Texto de lectura
╔══

Por Luciano Lutereau (*)
Por Luciano Lutereau (*)
En nuestros días, los casos de violencia de género son cada vez más frecuentes. El trabajo de visibilizar los modos de abuso y maltrato de hombres a mujeres es una tarea que requiere una dedicación permanente. Y también atender a un aspecto que, desde mi punto de vista, es fundamental: la delimitación de aquellos casos en que la violencia es demasiado visible como para que la veamos. En estos casos, no se trata de un proceso de develamiento de lo oculto, sino de localización de lo manifiesto. Intentaré explicarme mejor.
Desde los medios de comunicación, hoy en día, se hace especial hincapié en la violencia física o simbólica que practican los hombres sobre las mujeres. En ambos casos, se trata de situaciones de agresión. Sin embargo, no toda violencia es agresiva (aunque parezca una paradoja). Me refiero a aquellas situaciones en las que se pone en juego una manipulación subrepticia, que fundamentalmente se expresa a través de inducir culpa en el otro, pero también a una coordenada particular que quisiera explorar en lo que sigue.
Es habitual que la denuncia sobre el hombre violento recaiga sobre aspectos negativos de su persona, pero también existe el hombre perfecto... y éstos son los peores. Siempre me llamaron la atención esos casos en que algunos hombres pueden tener una vida en la que son maridos ejemplares, y de manera simultánea tener una doble vida, o relaciones que ni siquiera son las temidas infidelidades (sino, por ejemplo, el hombre casado con una mujer que desarrolla un vínculo homosexual con otros hombres), es decir, son casos en que antes que la aparición de rasgos negativos lo que se realiza es una escisión de la persona. Las mujeres suelen dar cuenta de estos casos en los siguientes términos: “Nunca me imaginé algo así, no lo reconozco”. Incluso recuerdo el caso de una mujer que me dijo: “Yo pensaba que me engañaba con una compañera de trabajo, no que lo iban a ver con un taxi boy”.

╚══

Material de estudio

╔══

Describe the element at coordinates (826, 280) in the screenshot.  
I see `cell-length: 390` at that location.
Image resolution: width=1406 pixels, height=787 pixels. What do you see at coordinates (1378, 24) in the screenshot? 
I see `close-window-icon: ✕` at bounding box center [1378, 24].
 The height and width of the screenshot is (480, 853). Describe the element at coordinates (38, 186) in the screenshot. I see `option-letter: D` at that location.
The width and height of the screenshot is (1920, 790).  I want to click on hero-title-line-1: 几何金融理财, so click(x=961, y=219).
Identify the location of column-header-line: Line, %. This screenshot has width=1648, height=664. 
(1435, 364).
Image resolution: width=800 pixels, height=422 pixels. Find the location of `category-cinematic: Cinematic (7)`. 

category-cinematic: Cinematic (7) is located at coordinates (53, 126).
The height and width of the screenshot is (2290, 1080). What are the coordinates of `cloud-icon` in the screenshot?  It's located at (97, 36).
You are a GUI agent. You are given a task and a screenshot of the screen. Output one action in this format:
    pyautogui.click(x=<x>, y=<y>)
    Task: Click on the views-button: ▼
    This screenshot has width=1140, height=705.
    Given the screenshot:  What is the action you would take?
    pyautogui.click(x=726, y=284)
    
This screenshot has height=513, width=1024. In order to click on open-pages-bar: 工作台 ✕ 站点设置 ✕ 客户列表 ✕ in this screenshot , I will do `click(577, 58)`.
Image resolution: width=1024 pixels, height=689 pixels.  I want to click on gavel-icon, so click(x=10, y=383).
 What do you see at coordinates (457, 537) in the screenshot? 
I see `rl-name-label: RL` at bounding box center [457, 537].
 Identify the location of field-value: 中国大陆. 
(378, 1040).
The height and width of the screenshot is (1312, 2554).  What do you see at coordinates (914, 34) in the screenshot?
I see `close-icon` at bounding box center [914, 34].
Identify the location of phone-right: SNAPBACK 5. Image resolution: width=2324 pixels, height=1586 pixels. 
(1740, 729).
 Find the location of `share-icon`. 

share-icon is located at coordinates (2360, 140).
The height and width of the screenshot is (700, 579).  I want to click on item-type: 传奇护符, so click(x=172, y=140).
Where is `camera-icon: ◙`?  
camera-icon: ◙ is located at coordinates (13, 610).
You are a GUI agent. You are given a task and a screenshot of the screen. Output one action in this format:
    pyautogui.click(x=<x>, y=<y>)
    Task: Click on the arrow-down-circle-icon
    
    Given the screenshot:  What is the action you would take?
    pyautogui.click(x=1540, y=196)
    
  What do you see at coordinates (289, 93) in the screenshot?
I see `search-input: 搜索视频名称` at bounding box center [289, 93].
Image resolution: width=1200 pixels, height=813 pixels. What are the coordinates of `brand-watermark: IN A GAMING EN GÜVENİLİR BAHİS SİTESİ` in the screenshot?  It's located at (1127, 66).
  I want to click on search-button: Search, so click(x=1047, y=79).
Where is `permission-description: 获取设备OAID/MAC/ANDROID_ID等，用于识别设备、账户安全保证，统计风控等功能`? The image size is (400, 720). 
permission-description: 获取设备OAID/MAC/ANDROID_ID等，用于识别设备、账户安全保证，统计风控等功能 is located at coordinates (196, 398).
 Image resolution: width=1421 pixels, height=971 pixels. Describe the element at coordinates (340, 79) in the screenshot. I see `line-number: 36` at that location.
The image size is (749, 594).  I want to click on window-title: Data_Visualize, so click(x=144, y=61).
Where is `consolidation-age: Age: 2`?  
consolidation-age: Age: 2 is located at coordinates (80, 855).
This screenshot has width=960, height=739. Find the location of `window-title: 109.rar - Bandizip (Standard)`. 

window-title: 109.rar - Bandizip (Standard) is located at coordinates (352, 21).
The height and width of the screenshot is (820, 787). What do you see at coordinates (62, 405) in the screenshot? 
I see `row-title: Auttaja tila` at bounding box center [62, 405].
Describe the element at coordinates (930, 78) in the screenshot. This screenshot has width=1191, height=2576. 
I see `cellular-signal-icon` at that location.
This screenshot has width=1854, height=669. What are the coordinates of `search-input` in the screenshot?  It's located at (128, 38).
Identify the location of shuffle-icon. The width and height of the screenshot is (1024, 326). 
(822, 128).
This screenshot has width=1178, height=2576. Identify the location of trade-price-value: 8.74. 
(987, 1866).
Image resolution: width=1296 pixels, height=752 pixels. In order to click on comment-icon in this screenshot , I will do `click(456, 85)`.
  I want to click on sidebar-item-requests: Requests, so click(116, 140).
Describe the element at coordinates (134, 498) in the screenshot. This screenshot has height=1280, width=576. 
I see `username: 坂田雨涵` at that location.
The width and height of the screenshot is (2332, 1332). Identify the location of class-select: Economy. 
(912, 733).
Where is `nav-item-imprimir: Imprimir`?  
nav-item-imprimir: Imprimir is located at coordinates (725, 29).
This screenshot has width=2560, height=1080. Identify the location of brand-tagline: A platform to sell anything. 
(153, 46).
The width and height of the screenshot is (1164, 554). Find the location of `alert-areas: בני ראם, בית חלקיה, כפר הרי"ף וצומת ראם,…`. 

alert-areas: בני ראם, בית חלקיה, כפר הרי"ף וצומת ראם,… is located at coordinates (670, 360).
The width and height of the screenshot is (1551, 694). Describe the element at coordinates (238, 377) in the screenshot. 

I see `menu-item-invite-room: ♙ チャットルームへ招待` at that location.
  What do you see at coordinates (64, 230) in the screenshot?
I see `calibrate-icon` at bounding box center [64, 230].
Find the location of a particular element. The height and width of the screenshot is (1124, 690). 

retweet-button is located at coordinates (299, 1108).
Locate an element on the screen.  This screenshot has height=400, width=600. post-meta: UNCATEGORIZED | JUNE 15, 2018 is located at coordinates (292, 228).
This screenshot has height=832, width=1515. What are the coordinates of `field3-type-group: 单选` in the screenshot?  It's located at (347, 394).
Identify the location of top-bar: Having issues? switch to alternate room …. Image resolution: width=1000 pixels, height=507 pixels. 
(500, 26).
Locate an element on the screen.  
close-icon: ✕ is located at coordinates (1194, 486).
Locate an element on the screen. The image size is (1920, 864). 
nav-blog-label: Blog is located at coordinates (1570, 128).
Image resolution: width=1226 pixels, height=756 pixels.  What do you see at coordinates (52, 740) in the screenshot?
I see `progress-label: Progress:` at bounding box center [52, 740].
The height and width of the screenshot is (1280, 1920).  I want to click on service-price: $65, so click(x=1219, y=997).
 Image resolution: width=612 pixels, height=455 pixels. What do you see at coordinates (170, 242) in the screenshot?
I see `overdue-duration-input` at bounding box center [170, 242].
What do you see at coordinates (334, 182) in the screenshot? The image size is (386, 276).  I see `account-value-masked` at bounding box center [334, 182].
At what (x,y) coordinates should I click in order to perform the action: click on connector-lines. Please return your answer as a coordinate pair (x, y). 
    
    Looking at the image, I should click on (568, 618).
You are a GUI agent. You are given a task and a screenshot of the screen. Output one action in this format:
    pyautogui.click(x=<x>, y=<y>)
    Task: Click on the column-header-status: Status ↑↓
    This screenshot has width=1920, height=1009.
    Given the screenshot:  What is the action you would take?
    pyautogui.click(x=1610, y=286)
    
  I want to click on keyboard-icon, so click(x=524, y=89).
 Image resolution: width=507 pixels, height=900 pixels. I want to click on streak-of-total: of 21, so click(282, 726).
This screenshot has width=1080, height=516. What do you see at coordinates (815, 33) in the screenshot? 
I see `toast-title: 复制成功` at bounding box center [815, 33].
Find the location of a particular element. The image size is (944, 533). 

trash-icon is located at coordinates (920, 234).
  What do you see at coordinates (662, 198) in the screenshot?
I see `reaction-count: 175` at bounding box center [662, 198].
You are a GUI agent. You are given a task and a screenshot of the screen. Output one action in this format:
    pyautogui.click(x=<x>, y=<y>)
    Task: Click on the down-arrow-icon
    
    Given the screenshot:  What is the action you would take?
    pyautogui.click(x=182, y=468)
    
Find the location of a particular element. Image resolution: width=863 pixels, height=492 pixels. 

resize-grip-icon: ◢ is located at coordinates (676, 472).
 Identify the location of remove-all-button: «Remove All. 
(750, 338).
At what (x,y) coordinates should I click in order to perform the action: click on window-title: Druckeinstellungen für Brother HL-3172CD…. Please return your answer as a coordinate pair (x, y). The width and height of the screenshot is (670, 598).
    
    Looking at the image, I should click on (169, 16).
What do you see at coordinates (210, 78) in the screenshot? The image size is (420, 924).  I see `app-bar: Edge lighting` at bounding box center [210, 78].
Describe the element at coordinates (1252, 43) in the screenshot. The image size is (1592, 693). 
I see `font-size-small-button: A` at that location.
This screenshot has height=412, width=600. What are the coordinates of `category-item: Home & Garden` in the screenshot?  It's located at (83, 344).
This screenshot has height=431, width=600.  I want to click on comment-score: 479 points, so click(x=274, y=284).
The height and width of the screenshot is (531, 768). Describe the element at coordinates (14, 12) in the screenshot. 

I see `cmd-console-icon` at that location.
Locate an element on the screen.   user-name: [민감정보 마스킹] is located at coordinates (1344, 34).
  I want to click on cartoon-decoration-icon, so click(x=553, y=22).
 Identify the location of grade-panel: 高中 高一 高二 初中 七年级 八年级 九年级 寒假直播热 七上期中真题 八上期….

╚══

Qué debes hacer
Responde según el texto sobre la violencia de género:
1. ¿En qué violencia hacen hoy especial hincapié los medios de comunicación?
2. ¿A través de qué se expresa fundamentalmente la manipulación subrepticia?
3. ¿Con qué palabras suelen dar cuenta las mujeres de los casos del hombre perfecto?

Respuesta del ejercicio
1. En la violencia física o simbólica que practican los hombres sobre las mujeres.
2. A través de inducir culpa en el otro.
3. "Nunca me imaginé algo así, no lo reconozco".